The church stood on a ridge above the chateau, and it was clearly the more impressive of the two buildings. Even Ritter could sense its antiquity. The bell tower glowed silver in the translucent evening light, and the gargoyles-devils and apes with deformed backs and monstrous faces-gaped down at the world below.

There had been devils here already-German devils-but they seemed to have left the church well alone. A swastika flag hung limply from a pole standing near the corner of the house, and a litter of papers on the dried-up lawn bore witness to the suddenness of the Germans’ departure. But their hosts had remained behind, and Henri Rocard and his wife were already standing in the doorway of their house when the three British soldiers came out of the trees and walked across the grass toward them.
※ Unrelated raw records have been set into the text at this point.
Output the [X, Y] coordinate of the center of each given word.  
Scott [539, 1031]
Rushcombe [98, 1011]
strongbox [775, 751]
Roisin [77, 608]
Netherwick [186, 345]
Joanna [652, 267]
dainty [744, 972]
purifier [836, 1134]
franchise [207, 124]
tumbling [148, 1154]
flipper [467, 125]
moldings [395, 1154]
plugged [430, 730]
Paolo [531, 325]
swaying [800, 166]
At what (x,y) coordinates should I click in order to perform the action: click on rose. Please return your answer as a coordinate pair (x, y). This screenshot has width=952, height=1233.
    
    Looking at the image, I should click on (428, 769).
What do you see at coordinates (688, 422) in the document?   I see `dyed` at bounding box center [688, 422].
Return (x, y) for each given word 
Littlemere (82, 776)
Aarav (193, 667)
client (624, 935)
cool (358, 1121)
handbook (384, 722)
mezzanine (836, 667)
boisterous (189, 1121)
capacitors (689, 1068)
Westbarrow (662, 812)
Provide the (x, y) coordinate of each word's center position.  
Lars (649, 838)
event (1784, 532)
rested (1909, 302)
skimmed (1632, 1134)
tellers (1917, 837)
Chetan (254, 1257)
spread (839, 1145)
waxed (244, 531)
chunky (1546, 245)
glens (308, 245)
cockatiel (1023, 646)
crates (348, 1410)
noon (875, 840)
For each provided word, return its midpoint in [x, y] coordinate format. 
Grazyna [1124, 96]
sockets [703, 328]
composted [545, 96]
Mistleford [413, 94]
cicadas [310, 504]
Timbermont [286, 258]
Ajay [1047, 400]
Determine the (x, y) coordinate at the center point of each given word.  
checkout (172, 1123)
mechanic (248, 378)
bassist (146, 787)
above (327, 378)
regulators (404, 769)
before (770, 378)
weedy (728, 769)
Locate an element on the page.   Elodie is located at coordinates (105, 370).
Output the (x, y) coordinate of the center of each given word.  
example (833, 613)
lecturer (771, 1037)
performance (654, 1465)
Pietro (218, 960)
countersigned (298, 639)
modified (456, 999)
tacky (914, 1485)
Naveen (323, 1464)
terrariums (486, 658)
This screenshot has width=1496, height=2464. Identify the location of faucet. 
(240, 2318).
It was the colonel who did the talking, and Ritter understood almost none of it, but then again he didn’t need to. He knew already that the colonel wanted something from these people, and he was here to help the colonel get it, if the colonel needed help. Back at the camp outside Moirtier, Cade had already explained that he was prepared to pay good money for what he wanted. More than the thing was worth. It was Rocard who was being unreasonable.

Ritter didn’t like the look of the Frenchman. He was thick and short, built like one of those middleweights that Ritter had gone to watch in Nottingham when he was a boy. And his dark eyes were small, staring out suspiciously from his wrinkled face. He had probably not yet turned fifty, but the sun had burnt his skin to a pale leather, aging him beyond his years.

Madame Rocard seemed to be a little older than her husband, but she remained an attractive woman. She stood up straight, and her black hair was pulled back severely from her well-shaped face. She was full-breasted and defiant, and Ritter would have liked to have pushed her back into the cool interior of her house, down onto the red flagstones in the hall, and fucked her until he’d had his fill. They were collaborators, and they deserved everything that was coming to them-unless they were reasonable. And the anger in the squat little Frenchman’s voice, his evident hostility toward the colonel, didn’t make a peaceful solution seem likely.

Suddenly the colonel went forward and took hold of the Frenchwoman’s arm, pulling her toward him. And in the same movement, he took the German pistol out of his pocket and pushed it hard against the side of her handsome head. But still Rocard refused to give way, even when Cade let go of the woman’s arm and used his free hand to pull back the hammer of the gun.